Y fue esta metáfora, aprender a viajar, la que cambió mi forma de ver por mi forma de vivir: oír, probar, oler, sentir. No se conoce Francia por haber visto la torre Eiffel ni Nueva York por tener una foto junto a la Estatua de la Libertad. Cuando viajéis, les dije a mis alumnos del curso de fotografía digital, dejad la cámara en casa y ved las cosas con vuestros propios ojos; la mayoría de la gente viaja y lo más que vislumbra es el visor de la propia cámara. Y se recrean visionando las imágenes de aquello que les entretuvo los segundos necesarios para hacerlas. Dejaron de ver la Torre de Pisa en la pantalla de su PC para verla a través de su último artilugio digital. A su lado ocurrían miles de historias pero su cámara les impidió verlas.
Puedes visitar en Roma la mismísima plaza de San Pedro y obviar al cura iraquí que, ocioso, se detendría a hablar contigo sobre cualquier cosa, siempre interesante, si no fuera porque estás detrás de tu cámara y no aciertas a divisar su mirada. Habrás perdido la oportunidad, entre otras, de tener escrito de su mano el Padrenuestro en arameo, “la langue de Jesu”.

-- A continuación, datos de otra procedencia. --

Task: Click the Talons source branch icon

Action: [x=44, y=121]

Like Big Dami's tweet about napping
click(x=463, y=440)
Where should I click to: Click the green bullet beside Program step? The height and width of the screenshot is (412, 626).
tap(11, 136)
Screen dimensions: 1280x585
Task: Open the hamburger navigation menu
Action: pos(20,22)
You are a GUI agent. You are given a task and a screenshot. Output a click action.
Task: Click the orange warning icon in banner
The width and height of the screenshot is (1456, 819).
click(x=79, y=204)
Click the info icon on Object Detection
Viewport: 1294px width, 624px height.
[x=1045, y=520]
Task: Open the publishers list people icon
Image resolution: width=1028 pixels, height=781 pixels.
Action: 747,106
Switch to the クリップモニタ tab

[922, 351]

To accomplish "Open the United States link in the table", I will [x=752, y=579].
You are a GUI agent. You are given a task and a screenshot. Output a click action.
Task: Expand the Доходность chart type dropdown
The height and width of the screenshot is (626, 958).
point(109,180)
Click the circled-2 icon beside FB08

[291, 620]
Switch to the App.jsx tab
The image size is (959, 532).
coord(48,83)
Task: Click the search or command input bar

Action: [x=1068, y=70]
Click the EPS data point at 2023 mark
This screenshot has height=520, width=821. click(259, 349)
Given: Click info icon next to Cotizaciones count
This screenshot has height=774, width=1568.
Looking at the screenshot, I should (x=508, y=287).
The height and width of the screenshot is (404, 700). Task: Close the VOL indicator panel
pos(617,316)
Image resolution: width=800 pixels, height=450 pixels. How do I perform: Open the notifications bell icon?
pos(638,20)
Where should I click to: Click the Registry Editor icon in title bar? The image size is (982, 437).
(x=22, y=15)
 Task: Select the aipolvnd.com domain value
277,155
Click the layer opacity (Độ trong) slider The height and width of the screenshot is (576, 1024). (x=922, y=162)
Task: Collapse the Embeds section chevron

Vimos y vivimos la Marcha "negra”
Veinticuatro horas dan para mucho, sobre todo cuando estás rodeado constantemente por más de doscientas personas que, ante todo, son doscientas historias. La mayoría de ellos- los protagonistas-, mineros; algunos periodistas, algunos políticos y sindicalistas venidos a más – los más a menos-, y algún que otro curioso. Al margen, los que buscaron la foto o dieron el titular y salieron huyendo porque “esta no es su guerra”, como si uno pudiera abstraerse de cualquiera de las “guerras”, e incluso guerras, que hay en el mundo.
Más de trescientos kilómetros en sus pies, fatiga, esperanza, desesperanza; sentimientos que se entremezclan en una amalgama maldita que no les deja dormir si no fuera porque puede más el cansancio que la cabeza entretenida. Una foto de Santa Bárbara y un texto: “Solo nos arrodillamos ante ella”; un casco: “Mi padre también fue minero”, otro casco con la foto de una niña, una hija; muchas camisetas que redundan en frases escritas para la “lucha”: “Nos quieren quitar todo”; “No somos terroristas”…
Peregrinaje de negrura, de sombra que recorre la estepa castellana que arde bajo el sol de estío; caminar firme y ligero con la mirada puesta en la meta. Se apoyan, la música sobre todo es terapia, en cantos que mitigan su dolor, el de sus pies y el de su corazón.
Asturias, León, Teruel, quedan cada vez más lejos. Abandonan a sus madres, a sus hijos, su tierra y su sol para, algún día, reencontrarse con ellos y decir: “Valió la pena”.
Doscientas historias que nos redimen de nuestra crueldad con el ser humano, que nos reconcilian con las personas más allá de su credo, su bandera, su mirada; doscientas gestas vividas una a una y ahora, todas, en común.
Cae la tarde. Los voluntarios han recuperado los pies dañados y, sobre todo, la confianza en el objetivo. Los periodistas, entre ellos un freelance, redactan la penúltima crónica del día. Los políticos hace tiempo que salieron a atender asuntos “más” importantes. Poco a poco se apagan las luces en el pabellón donde descansan. Se hace la oscuridad. No tienen miedo: la mina es más oscura, y más negra, y más lóbrega. De la mina salieron casi todos, de aquí no saben si saldrá alguno. Los curiosos se asomaron, los aplaudieron, hicieron la foto y volvieron a sus menesteres. Nunca preguntaron cómo se llamaban, si sus hijos iban a la escuela o quién era esa mujer que les acariciaba la cabeza mientras eran curadas sus heridas.
Y lo peor, nunca creyeron que esta “guerra” también era su “guerra”.